Bij het station ging het mis, eigenlijk raak: een groepje van vier of vijf wielrenners haalde ons in, en stak pardoes de zandweg over naar het stationsplein. Twee werden geraakt door de toch echt ingehouden rijdende bus. Of wij niet konden uitkijken?

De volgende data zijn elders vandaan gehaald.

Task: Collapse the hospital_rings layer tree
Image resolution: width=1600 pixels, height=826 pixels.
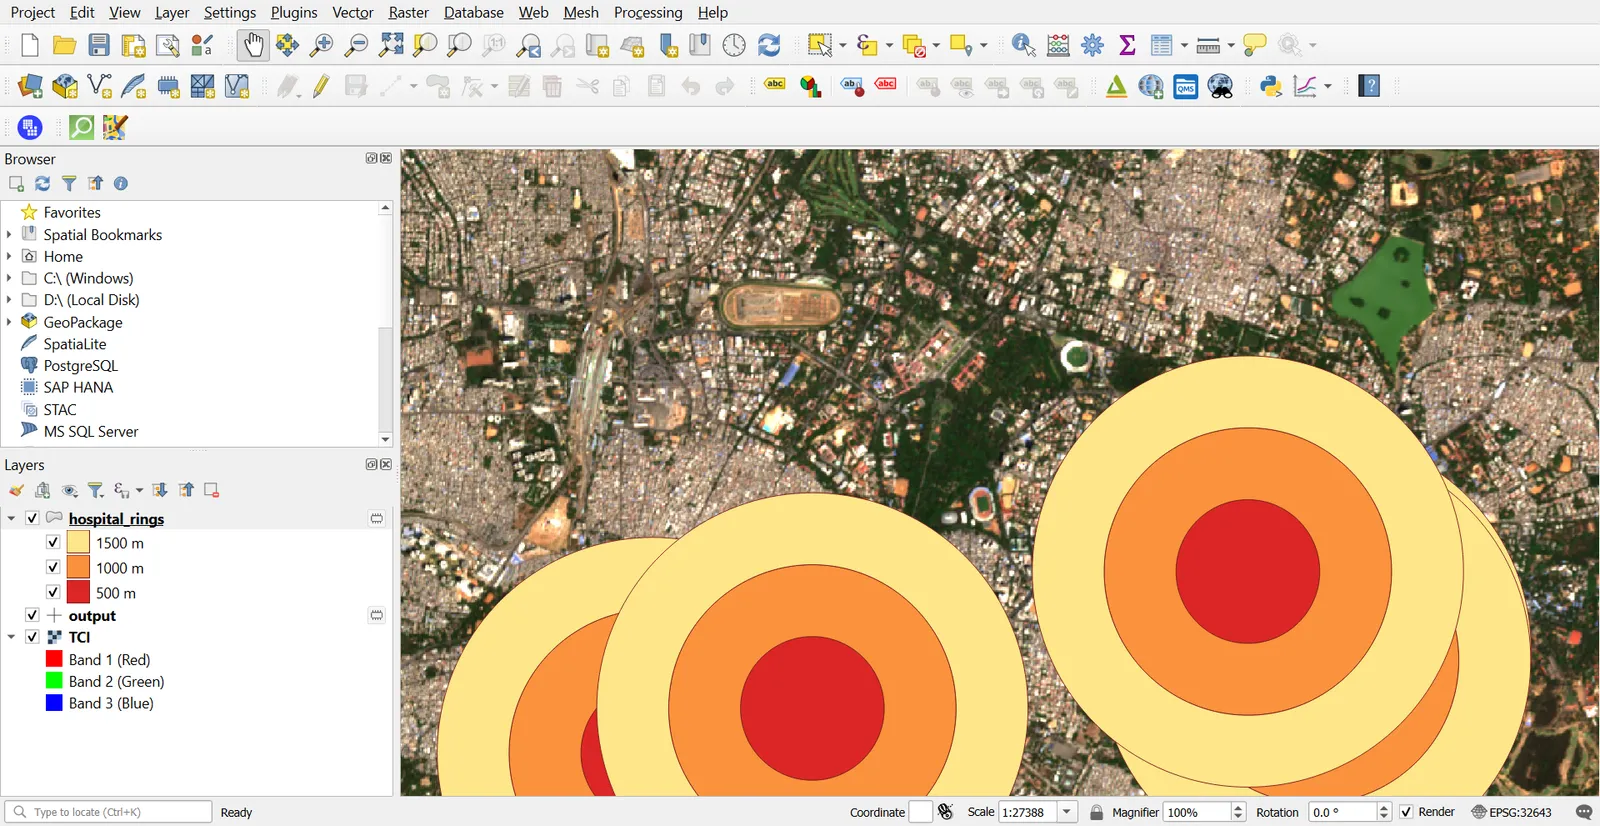Action: click(x=11, y=518)
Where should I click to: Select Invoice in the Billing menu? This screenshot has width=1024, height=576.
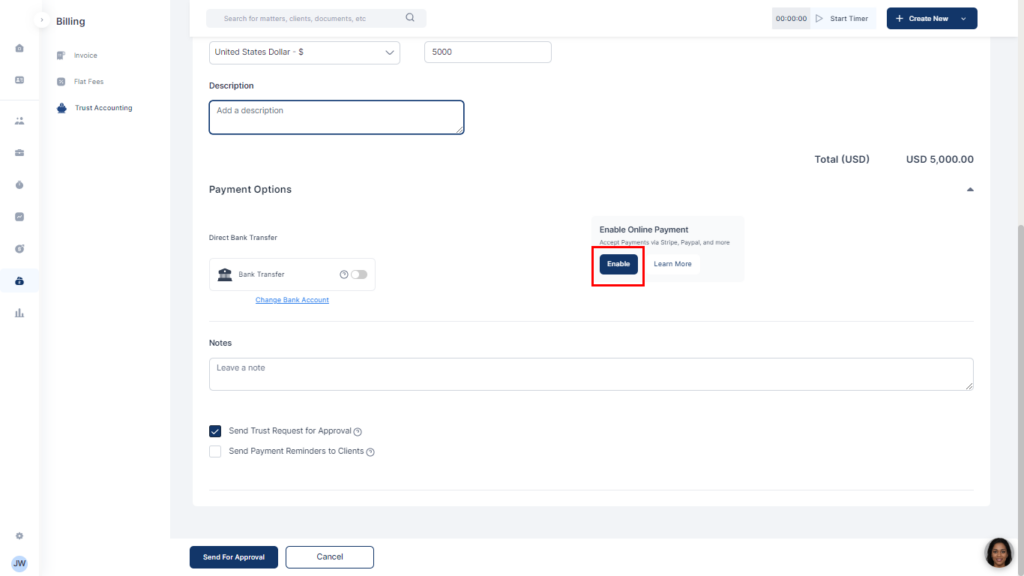click(x=85, y=55)
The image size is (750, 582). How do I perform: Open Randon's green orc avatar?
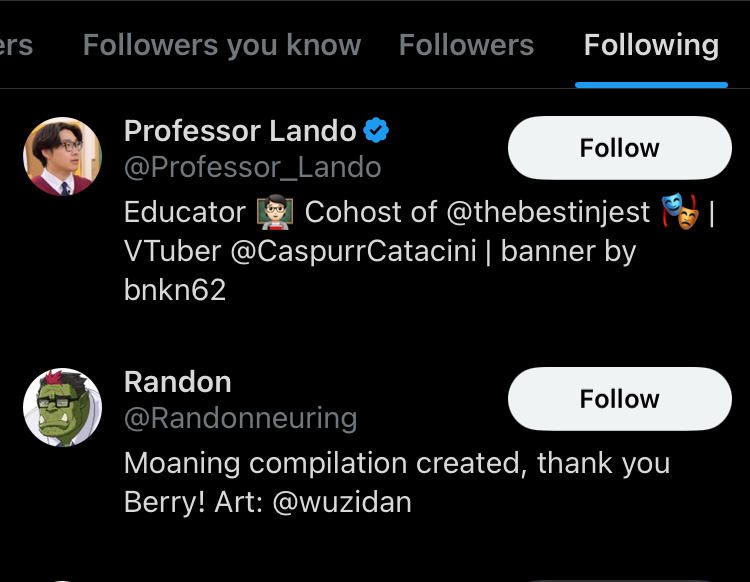coord(62,407)
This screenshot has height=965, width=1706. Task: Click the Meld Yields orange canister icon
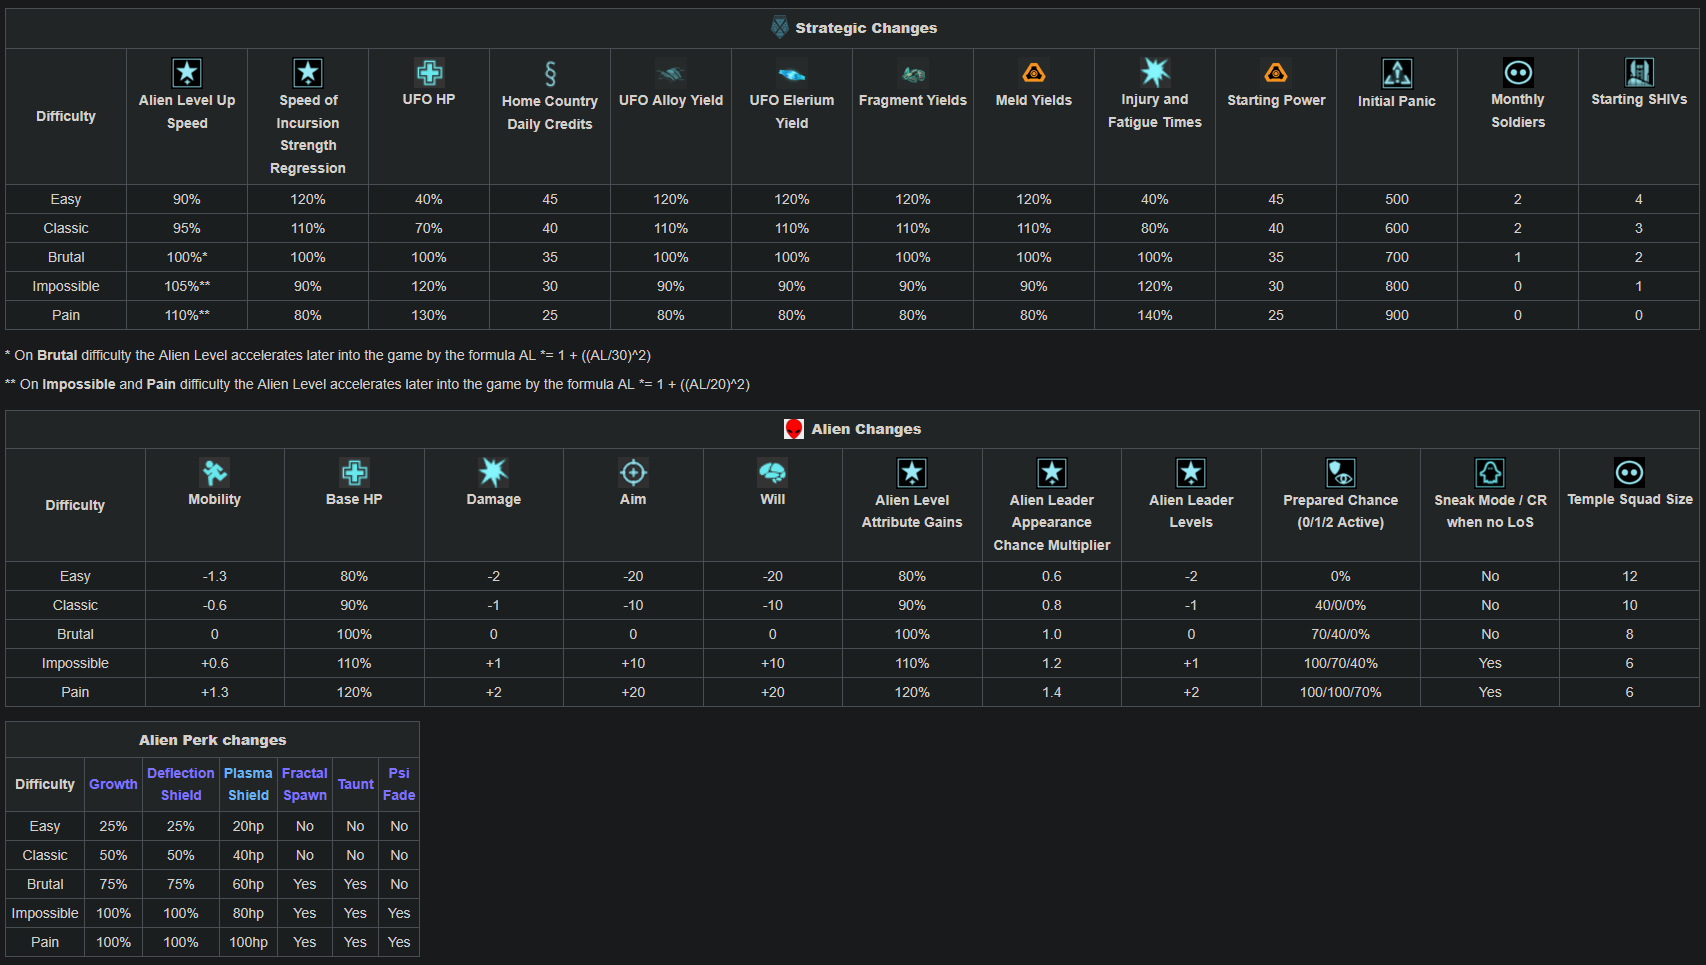point(1034,73)
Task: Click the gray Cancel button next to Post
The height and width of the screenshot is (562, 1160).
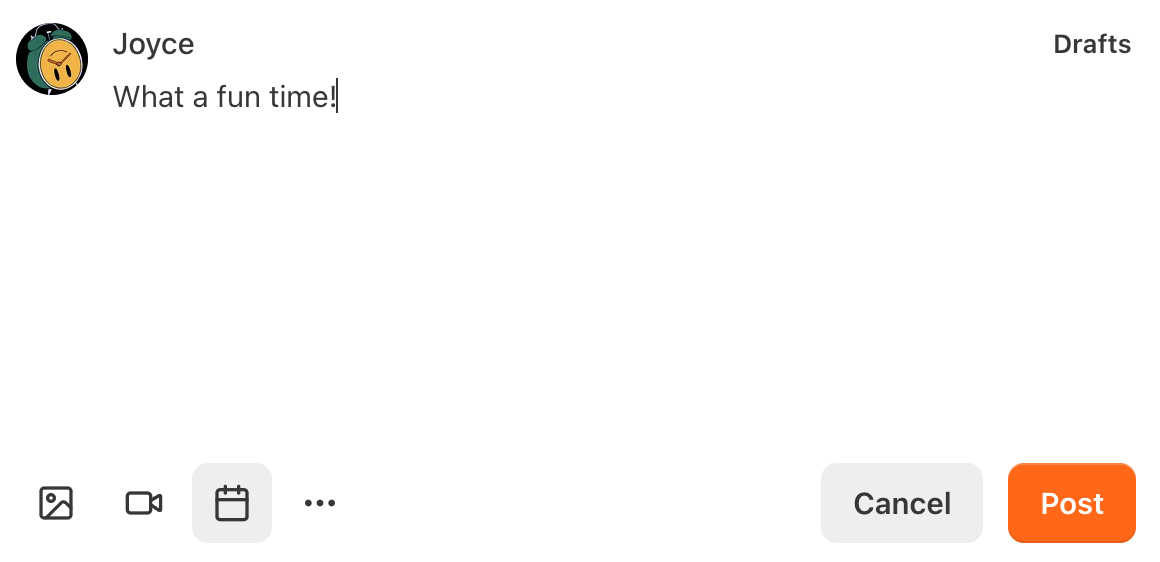Action: [902, 503]
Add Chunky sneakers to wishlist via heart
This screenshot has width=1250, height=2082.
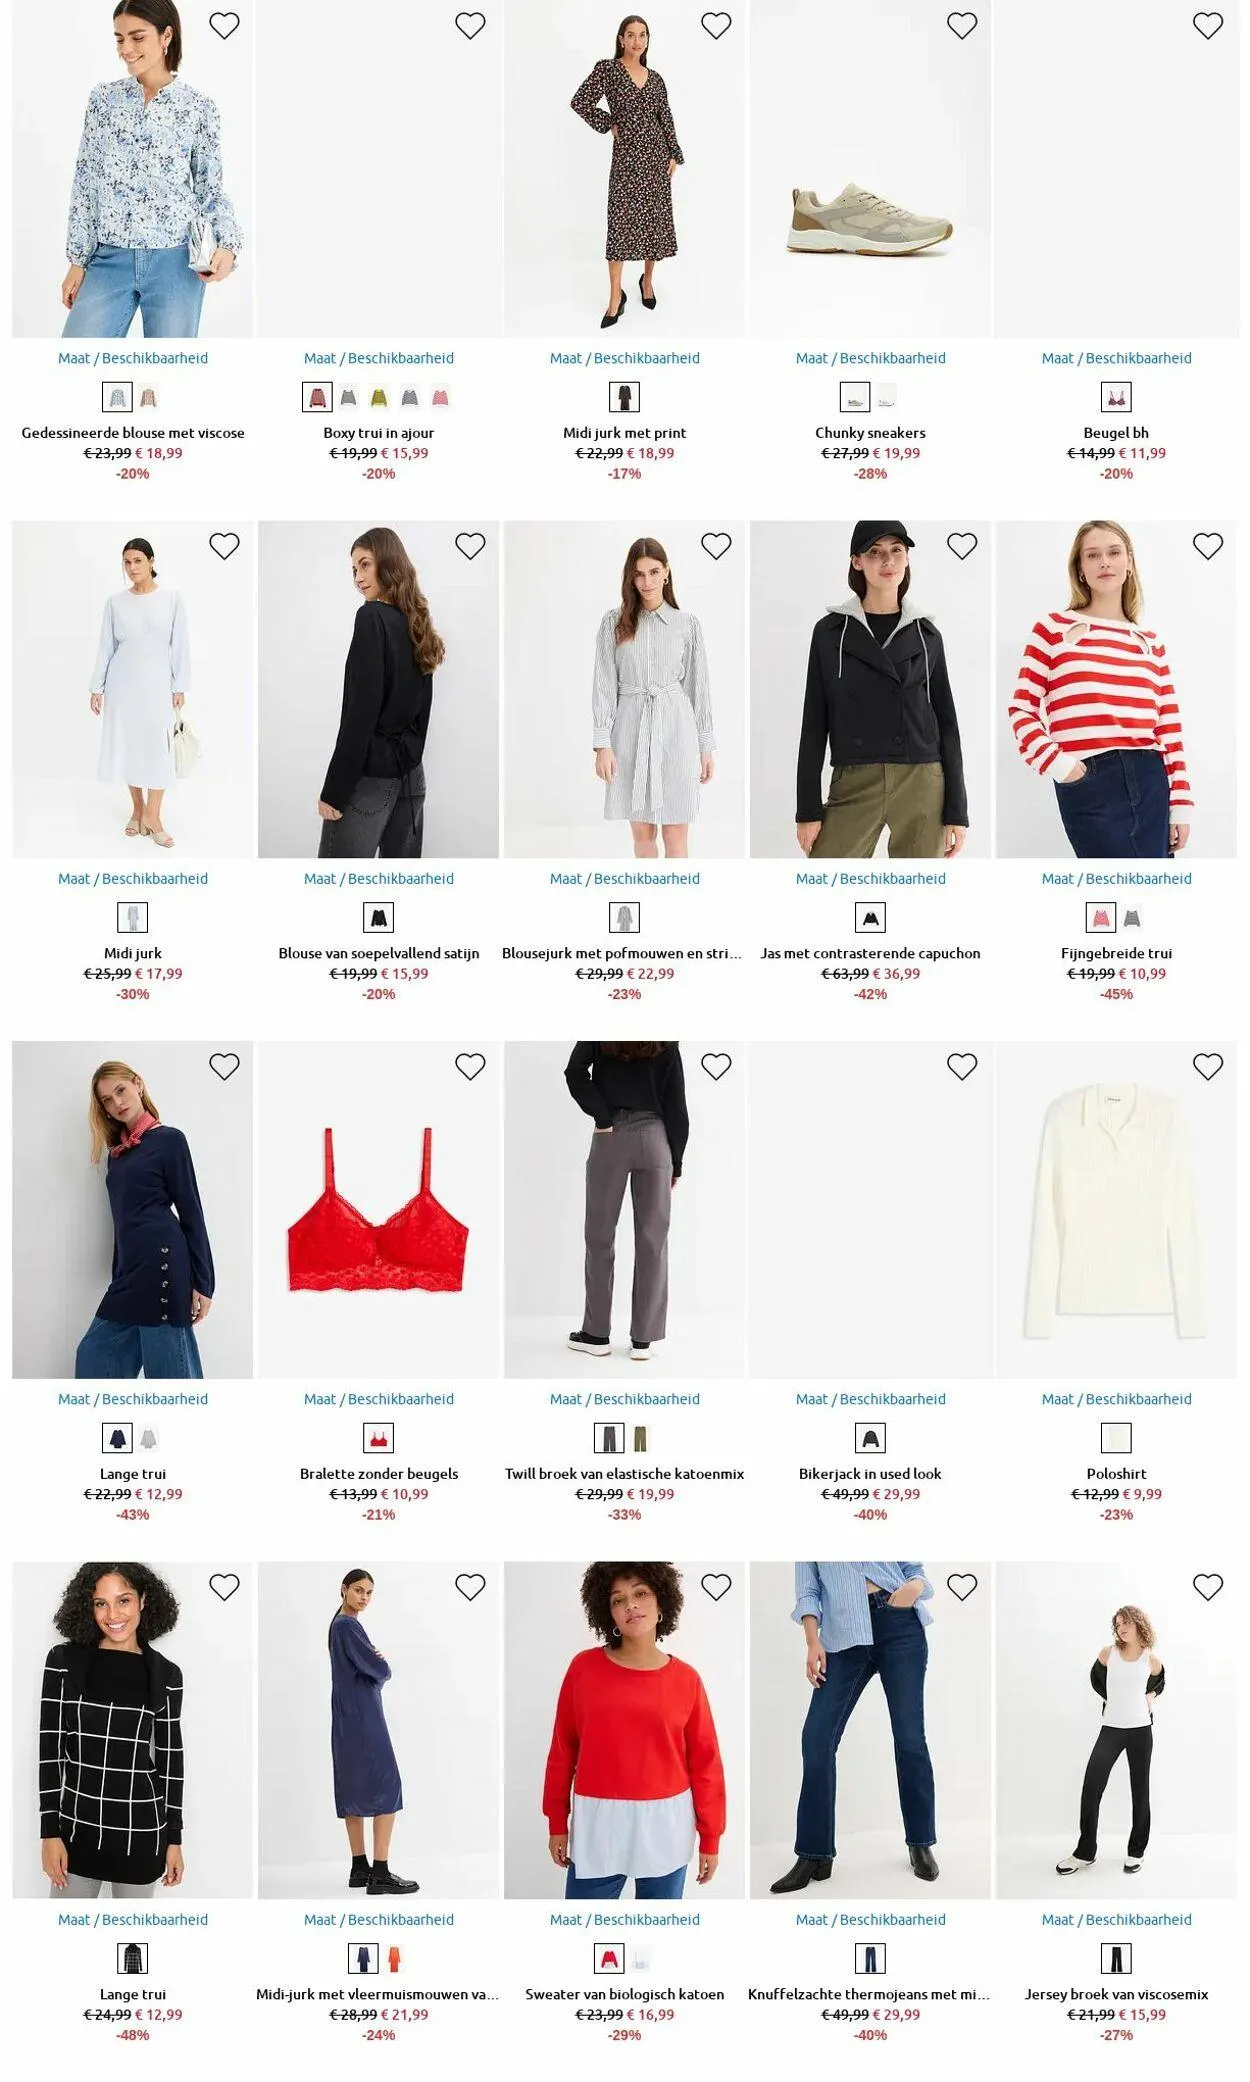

De camping van het natuurvriendenhuis stond vol, en binnen waren alle bedden geboekt. Apollo leidde zijn deel van ons gezelschap naar het Waterloopbos. Wij stervelingen gingen in privé met Alice & Sylvie en Ton & Saar bijpraten. Vervolgens gingen we buiten kijken, op wat je het voorplein noemen kunnen zou. Grind met mos ertussen, zou dat schikken? Een podiumpje voor de muziek? In een schuur wist Ton nog spul dat ooit eens tot podium gediend had: enkele eenweg-pallets, wat platen hardboard (met gaatjes, zoals tussen bed en matras), een lap zeildoek. We sleepten dat naar de plek die ons geschikt leek: op korte afstand van de hoofd-ingang van het gebouw, en niet onder een boom.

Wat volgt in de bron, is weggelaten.